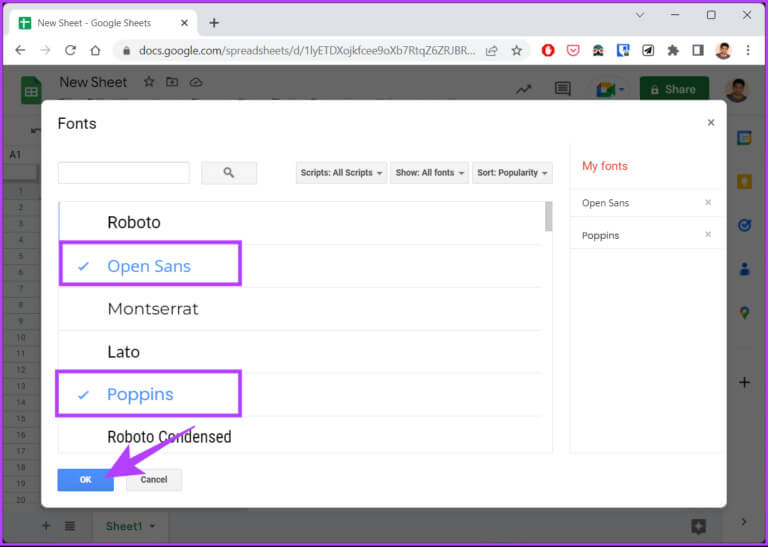768x547 pixels.
Task: Remove Poppins from My fonts list
Action: point(708,235)
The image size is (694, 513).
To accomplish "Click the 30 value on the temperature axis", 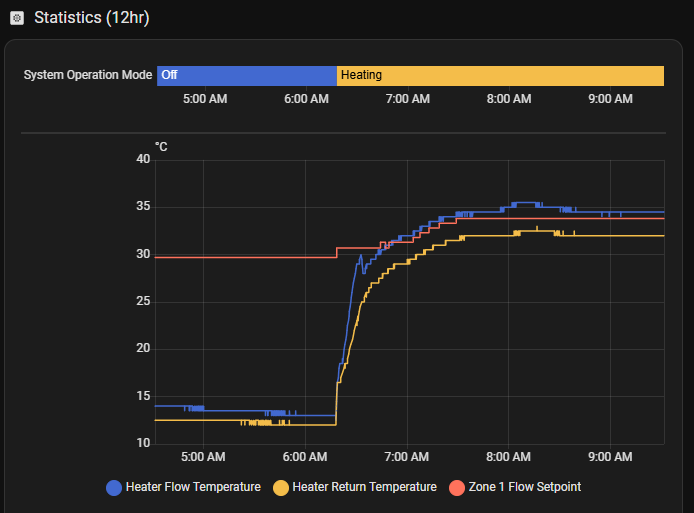I will (x=143, y=254).
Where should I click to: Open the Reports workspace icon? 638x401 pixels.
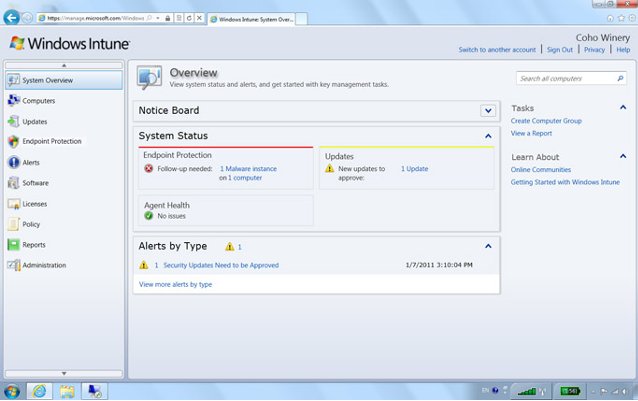point(13,245)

##########

◆ **Task to complete**:
Return word for word every line from the one holding "Where should I" through the last line of the items, both ends included. Leave the pictures out of your answer.

◆ **In response**:
Where should I click to: Open the Reports workspace icon? 638x401 pixels.
point(13,245)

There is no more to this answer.